== Exercise details ==
Word for word, retype the records below.

== Supplied material ==
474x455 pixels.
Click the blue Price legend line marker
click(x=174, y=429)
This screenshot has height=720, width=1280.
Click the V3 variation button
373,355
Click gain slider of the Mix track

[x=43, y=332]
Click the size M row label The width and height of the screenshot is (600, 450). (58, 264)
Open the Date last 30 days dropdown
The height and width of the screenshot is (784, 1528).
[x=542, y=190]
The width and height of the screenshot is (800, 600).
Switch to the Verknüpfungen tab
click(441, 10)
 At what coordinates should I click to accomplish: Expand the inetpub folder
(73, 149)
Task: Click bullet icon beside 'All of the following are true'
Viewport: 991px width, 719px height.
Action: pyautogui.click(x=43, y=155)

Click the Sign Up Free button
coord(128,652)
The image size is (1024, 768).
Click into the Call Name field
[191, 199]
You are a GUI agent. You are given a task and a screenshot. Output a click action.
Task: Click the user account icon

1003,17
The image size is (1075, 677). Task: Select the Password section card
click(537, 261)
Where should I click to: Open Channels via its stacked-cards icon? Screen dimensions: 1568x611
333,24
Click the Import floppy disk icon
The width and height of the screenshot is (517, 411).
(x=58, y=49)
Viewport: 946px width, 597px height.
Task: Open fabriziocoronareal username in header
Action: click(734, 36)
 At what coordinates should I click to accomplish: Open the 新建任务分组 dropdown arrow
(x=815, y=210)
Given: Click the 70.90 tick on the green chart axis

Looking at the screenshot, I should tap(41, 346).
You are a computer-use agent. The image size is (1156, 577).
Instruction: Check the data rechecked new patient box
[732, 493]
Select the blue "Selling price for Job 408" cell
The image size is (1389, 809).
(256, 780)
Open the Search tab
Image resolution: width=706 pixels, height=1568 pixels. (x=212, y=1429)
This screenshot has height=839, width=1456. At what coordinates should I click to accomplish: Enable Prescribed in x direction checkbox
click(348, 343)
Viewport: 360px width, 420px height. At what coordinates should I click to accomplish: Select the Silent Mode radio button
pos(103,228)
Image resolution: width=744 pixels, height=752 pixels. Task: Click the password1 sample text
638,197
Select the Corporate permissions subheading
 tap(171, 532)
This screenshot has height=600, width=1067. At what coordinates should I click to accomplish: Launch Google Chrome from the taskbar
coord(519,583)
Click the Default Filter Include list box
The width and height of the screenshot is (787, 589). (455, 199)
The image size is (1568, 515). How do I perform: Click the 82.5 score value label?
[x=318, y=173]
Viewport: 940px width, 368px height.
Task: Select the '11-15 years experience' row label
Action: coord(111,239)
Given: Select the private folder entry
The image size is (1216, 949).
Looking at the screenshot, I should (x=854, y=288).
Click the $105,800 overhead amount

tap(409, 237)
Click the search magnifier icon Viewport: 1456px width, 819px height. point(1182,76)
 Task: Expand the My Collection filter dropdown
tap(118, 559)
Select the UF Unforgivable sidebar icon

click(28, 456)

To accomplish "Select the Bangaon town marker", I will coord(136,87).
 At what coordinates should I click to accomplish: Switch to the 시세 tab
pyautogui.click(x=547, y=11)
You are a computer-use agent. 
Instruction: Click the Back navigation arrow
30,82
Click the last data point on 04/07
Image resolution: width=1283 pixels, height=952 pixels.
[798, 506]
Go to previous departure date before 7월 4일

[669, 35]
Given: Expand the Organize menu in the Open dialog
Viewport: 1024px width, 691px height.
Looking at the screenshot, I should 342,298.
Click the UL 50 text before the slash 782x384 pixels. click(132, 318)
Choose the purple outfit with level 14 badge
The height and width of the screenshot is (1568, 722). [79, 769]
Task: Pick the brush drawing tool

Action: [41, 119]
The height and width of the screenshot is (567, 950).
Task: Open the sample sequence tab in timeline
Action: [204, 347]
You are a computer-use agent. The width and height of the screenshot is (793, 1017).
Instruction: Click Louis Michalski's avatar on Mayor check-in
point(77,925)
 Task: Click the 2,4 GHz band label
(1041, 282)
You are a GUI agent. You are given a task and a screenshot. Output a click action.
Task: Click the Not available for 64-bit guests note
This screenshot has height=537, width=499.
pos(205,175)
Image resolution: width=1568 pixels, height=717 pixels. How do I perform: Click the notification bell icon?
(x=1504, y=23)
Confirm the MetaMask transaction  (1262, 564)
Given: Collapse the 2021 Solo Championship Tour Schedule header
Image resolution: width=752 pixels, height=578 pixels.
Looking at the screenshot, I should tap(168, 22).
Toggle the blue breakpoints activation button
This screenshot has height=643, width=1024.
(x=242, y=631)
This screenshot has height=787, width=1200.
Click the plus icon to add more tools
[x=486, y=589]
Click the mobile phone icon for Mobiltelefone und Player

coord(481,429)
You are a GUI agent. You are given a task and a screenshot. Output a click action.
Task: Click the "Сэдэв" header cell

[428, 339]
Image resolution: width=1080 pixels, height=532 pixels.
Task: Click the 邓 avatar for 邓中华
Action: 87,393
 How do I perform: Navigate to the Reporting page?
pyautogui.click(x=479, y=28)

== Problem solution ==
474x455 pixels.
Click the blue Price legend line marker
click(x=174, y=429)
This screenshot has height=720, width=1280.
Click the V3 variation button
373,355
Click gain slider of the Mix track

[x=43, y=332]
Click the size M row label The width and height of the screenshot is (600, 450). (58, 264)
Open the Date last 30 days dropdown
The height and width of the screenshot is (784, 1528).
[x=542, y=190]
The width and height of the screenshot is (800, 600).
Switch to the Verknüpfungen tab
click(441, 10)
 At what coordinates should I click to accomplish: Expand the inetpub folder
(73, 149)
Task: Click bullet icon beside 'All of the following are true'
Viewport: 991px width, 719px height.
Action: pyautogui.click(x=43, y=155)

Click the Sign Up Free button
coord(128,652)
The image size is (1024, 768).
Click into the Call Name field
[191, 199]
You are a GUI agent. You are given a task and a screenshot. Output a click action.
Task: Click the user account icon

1003,17
The image size is (1075, 677). Task: Select the Password section card
click(537, 261)
Where should I click to: Open Channels via its stacked-cards icon? Screen dimensions: 1568x611
333,24
Click the Import floppy disk icon
The width and height of the screenshot is (517, 411).
(x=58, y=49)
Viewport: 946px width, 597px height.
Task: Open fabriziocoronareal username in header
Action: click(734, 36)
 At what coordinates should I click to accomplish: Open the 新建任务分组 dropdown arrow
(x=815, y=210)
Given: Click the 70.90 tick on the green chart axis

Looking at the screenshot, I should tap(41, 346).
You are a computer-use agent. The image size is (1156, 577).
Instruction: Check the data rechecked new patient box
[732, 493]
Select the blue "Selling price for Job 408" cell
The image size is (1389, 809).
(256, 780)
Open the Search tab
Image resolution: width=706 pixels, height=1568 pixels. (x=212, y=1429)
This screenshot has height=839, width=1456. At what coordinates should I click to accomplish: Enable Prescribed in x direction checkbox
click(348, 343)
Viewport: 360px width, 420px height. At what coordinates should I click to accomplish: Select the Silent Mode radio button
pos(103,228)
Image resolution: width=744 pixels, height=752 pixels. Task: Click the password1 sample text
638,197
Select the Corporate permissions subheading
 tap(171, 532)
This screenshot has height=600, width=1067. At what coordinates should I click to accomplish: Launch Google Chrome from the taskbar
coord(519,583)
Click the Default Filter Include list box
The width and height of the screenshot is (787, 589). (455, 199)
The image size is (1568, 515). How do I perform: Click the 82.5 score value label?
[x=318, y=173]
Viewport: 940px width, 368px height.
Task: Select the '11-15 years experience' row label
Action: coord(111,239)
Given: Select the private folder entry
The image size is (1216, 949).
Looking at the screenshot, I should (x=854, y=288).
Click the $105,800 overhead amount

tap(409, 237)
Click the search magnifier icon Viewport: 1456px width, 819px height. point(1182,76)
 Task: Expand the My Collection filter dropdown
tap(118, 559)
Select the UF Unforgivable sidebar icon

click(28, 456)

To accomplish "Select the Bangaon town marker", I will coord(136,87).
 At what coordinates should I click to accomplish: Switch to the 시세 tab
pyautogui.click(x=547, y=11)
You are a computer-use agent. 
Instruction: Click the Back navigation arrow
30,82
Click the last data point on 04/07
Image resolution: width=1283 pixels, height=952 pixels.
[798, 506]
Go to previous departure date before 7월 4일

[669, 35]
Given: Expand the Organize menu in the Open dialog
Viewport: 1024px width, 691px height.
Looking at the screenshot, I should 342,298.
Click the UL 50 text before the slash 782x384 pixels. click(132, 318)
Choose the purple outfit with level 14 badge
The height and width of the screenshot is (1568, 722). [79, 769]
Task: Pick the brush drawing tool

Action: [41, 119]
The height and width of the screenshot is (567, 950).
Task: Open the sample sequence tab in timeline
Action: [204, 347]
You are a computer-use agent. The width and height of the screenshot is (793, 1017).
Instruction: Click Louis Michalski's avatar on Mayor check-in
point(77,925)
 Task: Click the 2,4 GHz band label
(1041, 282)
You are a GUI agent. You are given a task and a screenshot. Output a click action.
Task: Click the Not available for 64-bit guests note
This screenshot has height=537, width=499.
pos(205,175)
Image resolution: width=1568 pixels, height=717 pixels. How do I perform: Click the notification bell icon?
(x=1504, y=23)
Confirm the MetaMask transaction  (1262, 564)
Given: Collapse the 2021 Solo Championship Tour Schedule header
Image resolution: width=752 pixels, height=578 pixels.
Looking at the screenshot, I should tap(168, 22).
Toggle the blue breakpoints activation button
This screenshot has height=643, width=1024.
(x=242, y=631)
This screenshot has height=787, width=1200.
Click the plus icon to add more tools
[x=486, y=589]
Click the mobile phone icon for Mobiltelefone und Player

coord(481,429)
You are a GUI agent. You are given a task and a screenshot. Output a click action.
Task: Click the "Сэдэв" header cell

[428, 339]
Image resolution: width=1080 pixels, height=532 pixels.
Task: Click the 邓 avatar for 邓中华
Action: 87,393
 How do I perform: Navigate to the Reporting page?
pyautogui.click(x=479, y=28)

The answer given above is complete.